One adapts and I guess that’s one ability that we has humans have perfected to an art. Just as I took a while to adapt back to the pace of life (and work) back home, so did I have to quickly adapt to the fact that I was facing 7 days of life at home without any recourse to the outside. It meant changing the pace with which I normally do things – the lack of a commute to work meant that I could start getting things done earlier. I had all the comforts of home and could choose to rest anytime I liked, though the weather seemed to thwart all attempts at afternoon naps for the past couple of days. I had more time to think, read and generally take things easy as I was supposed to be recuperating from as serious bout of the flu. The ability to kick back and relax a little after the pretty hectic couple of months was good but one always would prefer to have these on one’s own terms but I guess one cannot really complain.
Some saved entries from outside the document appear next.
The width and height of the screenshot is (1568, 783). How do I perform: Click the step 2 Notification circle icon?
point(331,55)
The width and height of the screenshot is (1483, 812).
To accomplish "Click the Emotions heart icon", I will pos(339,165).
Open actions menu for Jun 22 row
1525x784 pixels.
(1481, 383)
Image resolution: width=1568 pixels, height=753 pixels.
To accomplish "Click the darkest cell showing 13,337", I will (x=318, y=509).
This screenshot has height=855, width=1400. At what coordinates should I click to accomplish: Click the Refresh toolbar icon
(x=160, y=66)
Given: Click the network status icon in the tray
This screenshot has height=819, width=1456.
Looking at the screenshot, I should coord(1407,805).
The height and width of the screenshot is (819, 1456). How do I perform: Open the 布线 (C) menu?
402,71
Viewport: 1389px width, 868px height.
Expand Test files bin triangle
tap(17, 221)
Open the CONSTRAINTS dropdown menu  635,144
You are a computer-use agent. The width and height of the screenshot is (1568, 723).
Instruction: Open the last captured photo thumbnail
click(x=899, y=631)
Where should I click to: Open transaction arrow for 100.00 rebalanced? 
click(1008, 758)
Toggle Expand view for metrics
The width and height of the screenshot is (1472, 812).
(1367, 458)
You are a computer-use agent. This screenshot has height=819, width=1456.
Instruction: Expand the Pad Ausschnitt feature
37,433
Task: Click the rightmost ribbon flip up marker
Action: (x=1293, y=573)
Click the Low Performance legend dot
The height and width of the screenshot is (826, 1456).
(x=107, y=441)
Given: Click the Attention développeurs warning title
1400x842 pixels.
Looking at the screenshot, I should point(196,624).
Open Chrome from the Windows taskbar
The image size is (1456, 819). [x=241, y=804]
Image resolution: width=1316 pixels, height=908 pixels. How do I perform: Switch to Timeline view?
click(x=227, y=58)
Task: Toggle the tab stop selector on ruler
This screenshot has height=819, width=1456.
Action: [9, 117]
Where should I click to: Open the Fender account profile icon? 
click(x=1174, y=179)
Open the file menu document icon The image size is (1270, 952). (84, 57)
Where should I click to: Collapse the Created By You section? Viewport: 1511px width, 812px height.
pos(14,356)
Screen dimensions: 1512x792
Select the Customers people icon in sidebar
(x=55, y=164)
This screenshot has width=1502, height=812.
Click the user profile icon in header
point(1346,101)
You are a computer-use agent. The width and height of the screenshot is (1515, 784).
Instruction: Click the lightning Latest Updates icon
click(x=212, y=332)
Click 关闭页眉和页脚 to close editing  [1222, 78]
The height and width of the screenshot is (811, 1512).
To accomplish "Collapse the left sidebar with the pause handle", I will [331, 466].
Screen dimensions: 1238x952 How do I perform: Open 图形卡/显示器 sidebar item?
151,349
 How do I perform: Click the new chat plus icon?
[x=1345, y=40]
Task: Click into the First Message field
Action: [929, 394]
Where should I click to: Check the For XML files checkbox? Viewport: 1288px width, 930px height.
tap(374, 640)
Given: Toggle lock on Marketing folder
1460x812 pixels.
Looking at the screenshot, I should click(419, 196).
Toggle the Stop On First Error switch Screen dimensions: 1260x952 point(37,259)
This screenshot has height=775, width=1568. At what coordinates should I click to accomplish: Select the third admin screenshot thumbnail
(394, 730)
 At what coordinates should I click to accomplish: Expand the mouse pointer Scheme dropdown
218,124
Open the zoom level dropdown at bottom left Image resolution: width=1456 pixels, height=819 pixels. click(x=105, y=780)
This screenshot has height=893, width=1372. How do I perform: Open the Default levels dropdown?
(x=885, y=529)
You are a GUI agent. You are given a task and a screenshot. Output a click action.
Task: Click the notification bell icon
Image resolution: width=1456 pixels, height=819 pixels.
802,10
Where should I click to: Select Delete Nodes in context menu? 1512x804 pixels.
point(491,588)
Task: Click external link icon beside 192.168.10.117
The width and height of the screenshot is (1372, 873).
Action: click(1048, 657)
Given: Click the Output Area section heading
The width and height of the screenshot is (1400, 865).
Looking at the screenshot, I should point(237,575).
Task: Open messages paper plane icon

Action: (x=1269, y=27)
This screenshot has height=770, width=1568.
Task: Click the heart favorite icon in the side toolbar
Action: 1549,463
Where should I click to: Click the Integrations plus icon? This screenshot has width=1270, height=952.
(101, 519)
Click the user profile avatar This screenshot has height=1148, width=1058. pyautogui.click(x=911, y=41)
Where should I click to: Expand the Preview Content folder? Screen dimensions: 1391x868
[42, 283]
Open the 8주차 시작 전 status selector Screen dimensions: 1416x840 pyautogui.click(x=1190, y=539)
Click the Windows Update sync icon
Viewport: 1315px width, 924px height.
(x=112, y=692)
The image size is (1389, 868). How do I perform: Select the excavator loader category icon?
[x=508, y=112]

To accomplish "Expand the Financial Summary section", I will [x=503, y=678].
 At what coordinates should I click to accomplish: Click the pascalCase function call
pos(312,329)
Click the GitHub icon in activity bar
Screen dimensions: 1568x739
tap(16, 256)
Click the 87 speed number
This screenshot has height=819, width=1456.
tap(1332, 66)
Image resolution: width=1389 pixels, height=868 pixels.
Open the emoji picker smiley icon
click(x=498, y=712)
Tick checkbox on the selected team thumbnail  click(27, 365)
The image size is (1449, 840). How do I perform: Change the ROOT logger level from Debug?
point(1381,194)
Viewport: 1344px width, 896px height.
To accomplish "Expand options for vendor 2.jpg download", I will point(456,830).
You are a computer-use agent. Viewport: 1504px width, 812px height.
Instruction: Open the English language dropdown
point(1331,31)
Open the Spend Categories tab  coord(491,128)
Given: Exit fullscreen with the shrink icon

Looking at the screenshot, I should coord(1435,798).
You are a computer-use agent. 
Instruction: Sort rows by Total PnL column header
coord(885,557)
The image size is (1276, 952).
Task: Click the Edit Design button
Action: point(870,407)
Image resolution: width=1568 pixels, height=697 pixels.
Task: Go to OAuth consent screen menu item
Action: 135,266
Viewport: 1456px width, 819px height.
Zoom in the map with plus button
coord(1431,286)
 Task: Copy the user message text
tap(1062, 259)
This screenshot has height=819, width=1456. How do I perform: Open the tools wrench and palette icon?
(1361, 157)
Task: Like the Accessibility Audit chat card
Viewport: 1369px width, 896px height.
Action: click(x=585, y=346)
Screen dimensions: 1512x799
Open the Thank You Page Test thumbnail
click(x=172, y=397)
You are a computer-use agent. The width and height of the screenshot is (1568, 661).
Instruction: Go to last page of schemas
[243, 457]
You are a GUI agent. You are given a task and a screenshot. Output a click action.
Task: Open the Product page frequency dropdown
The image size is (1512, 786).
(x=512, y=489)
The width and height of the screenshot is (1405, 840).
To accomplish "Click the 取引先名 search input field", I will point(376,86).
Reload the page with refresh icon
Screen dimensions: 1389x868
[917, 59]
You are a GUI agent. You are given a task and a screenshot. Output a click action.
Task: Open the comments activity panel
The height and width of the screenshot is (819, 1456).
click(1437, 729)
The adaptation didn’t quite come easy – while I do like to spend time at home, not being able to go out of the flat was a bit of a stretch. The other bad thing about this was the fact that as I recover from the flu, I get much more energetic and want to do more with myself than just sit, read and think. The bicycles hang by the window almost taunting me in their languor. My running shoes smirk on the shelves. At the same time, my knees and calves begin aching from lack of use as the most strenuous things I do is to hike the 15 metres from my room to the kitchen to refill my flagon of water (which isn’t very often given the size of the flagon).
So as my mind wanders to far off vistas that no other mind has ever beheld and my muscles atrophy into little twiggy shadows of their former selves, one wonders how much quarantine it takes for people to fall into bouts of hyperbole.
Either the medicines or my lack of outdoor time is making me loopy. Either way, I believe I’m getting a little loopier than normal. Which may not be a bad thing.